De manera que, desde el principio, Heathcliff sembró en la casa semillas de discordia. Cuando dos años más tarde murió la señora, Hindley consideraba a su padre como un tirano y a Heathcliff como a un intruso que le había robado el afecto paternal y sus derechos de hijo. Yo compartía sus opiniones, pero cuando los niños enfermaron del sarampión, modifiqué mis sentimientos. Tuve que cuidar a todos los chiquillos, y Heathcliff, mientras estuvo grave, quería tenerme siempre a su lado. Debía pensar que yo era muy buena para él, sin comprender que no hacía más que cumplir con mi obligación. Hay que reconocer que era el niño más pacífico que haya atendido jamás una enfermera. Mientras Catalina y su hermano me importunaban continuamente, él era manso como un cordero, quizá ello se debía más a la costumbre de sufrir que a buenos instintos.
Cuando se curó y el médico aseguró que ello en parte era consecuencia de mis cuidados, me sentí agradecida hacia quien me había hecho merecer tales alabanzas. Así perdió Hindley la aliada que tenía en mí. Sin embargo, mi afecto por Heathcliff no era ciego, y frecuentemente me preguntaba para mis adentros qué sería lo que el amo podría ver en aquel niño que, a lo que recuerdo, nunca recompensó a su protector con expresión alguna de gratitud. No es que obrase mal con el amo, sino que demostraba indiferencia, aunque bien sabía que bastaba una frase suya para que toda la casa hubiera de plegarse a sus deseos.
Recuerdo, por ejemplo, una ocasión en que el señor Earnshaw compró dos potros en la feria del pueblo y regaló uno a cada muchacho. Heathcliff eligió el más hermoso, pero habiendo notado al poco tiempo que cojeaba, dijo a Hindley:
-Tienes que cambiar de caballo conmigo, porque el mío no me agrada. Si no lo quieres hacer, le contaré a tu padre que me has dado esta semana tres palizas y le enseñaré mi brazo, que está amoratado hasta junto al hombro.
Hindley se burló de él y le dio de bofetadas.
-Lo mejor es que hagas enseguida lo que te digo -continuó Heathcliff, saliendo al portal desde la cuadra,
donde estaban-. ¡Ya sabes que si hablo a tu padre, recibirás estos golpes y muchos más!
-¡Largo de aquí, perro! -gritó Hindley amenazándole con una pesa de hierro que se empleaba para pesar patatas.

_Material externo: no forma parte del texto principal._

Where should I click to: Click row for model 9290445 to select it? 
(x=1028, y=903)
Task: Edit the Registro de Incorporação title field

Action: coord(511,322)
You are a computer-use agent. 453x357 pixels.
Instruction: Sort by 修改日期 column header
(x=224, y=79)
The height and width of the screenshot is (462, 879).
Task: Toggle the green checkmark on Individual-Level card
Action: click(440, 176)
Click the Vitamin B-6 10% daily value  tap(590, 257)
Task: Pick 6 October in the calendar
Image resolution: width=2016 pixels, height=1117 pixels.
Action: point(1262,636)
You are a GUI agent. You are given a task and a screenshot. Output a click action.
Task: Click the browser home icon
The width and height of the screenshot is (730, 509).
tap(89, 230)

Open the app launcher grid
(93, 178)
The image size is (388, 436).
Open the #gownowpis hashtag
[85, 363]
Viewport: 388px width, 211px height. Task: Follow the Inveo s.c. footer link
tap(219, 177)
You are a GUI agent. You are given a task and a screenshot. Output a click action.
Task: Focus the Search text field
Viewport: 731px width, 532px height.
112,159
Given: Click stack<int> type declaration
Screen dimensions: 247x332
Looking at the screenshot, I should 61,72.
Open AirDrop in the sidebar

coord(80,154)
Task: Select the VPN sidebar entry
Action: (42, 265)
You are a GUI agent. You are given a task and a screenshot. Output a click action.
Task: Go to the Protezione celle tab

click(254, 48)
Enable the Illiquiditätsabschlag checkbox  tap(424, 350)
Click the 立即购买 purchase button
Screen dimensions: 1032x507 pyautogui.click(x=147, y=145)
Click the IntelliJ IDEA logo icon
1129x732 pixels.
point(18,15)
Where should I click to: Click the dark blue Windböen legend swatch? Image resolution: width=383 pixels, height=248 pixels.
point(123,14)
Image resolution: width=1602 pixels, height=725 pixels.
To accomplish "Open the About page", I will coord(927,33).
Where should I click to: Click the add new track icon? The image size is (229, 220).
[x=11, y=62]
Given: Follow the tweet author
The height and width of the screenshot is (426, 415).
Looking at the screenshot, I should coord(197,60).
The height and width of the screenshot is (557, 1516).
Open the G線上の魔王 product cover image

-Atrévete a tirármela -le desafió Heathcliff deteniéndose -. Ya diré que te has vanagloriado de que me echarías a la calle en cuanto tu padre se muera, y veremos si entonces no eres tú el que sales de esta casa hoy mismo.
Hindley le tiró la pesa, que alcanzó a Heathcliff en el pecho. Cayó al suelo, pero se levantó enseguida, pálido y tambaleándose. A no habérselo yo impedido, hubiera ido enseguida a presentarse al amo, para acusar a Hindley.
-Coge mi caballo, gitano -rugió entonces el joven Earnshaw-, y ¡ojalá te mates con él! ¡Tómalo y maldito seas, miserable intruso! Anda y arranca a mi padre cuanto tiene, y demuéstrale quién eres después de que lo hagas, engendro de Satanás. ¡Tómalo, y así te rompa la cabeza a patadas!
Heathcliff se acercó al animal y se puso a desatarlo para cambiarlo de sitio. Hindley, al terminar de hablar, le derribó de un golpe entre las pezuñas del caballo, y sin detenerse a ver si sus maldiciones se cumplían, salió corriendo. Me asombró la serenidad con que el niño se levantó, y realizó sus intenciones, cambiando, antes que nada, los arreos de las caballerías, después de lo cual se sentó en un haz de heno, para dejar que le pasara el efecto del golpetazo recibido, antes de volver a entrar en la casa. No me fue difícil convencerle de que atribuyese al caballo la culpa de sus contusiones. Él había conseguido lo que deseaba, y lo demás le importaba poco. Como rara vez se quejaba de los malos tratos que sufría, yo pensaba que no era rencoroso, pero pronto verá usted que me engañaba.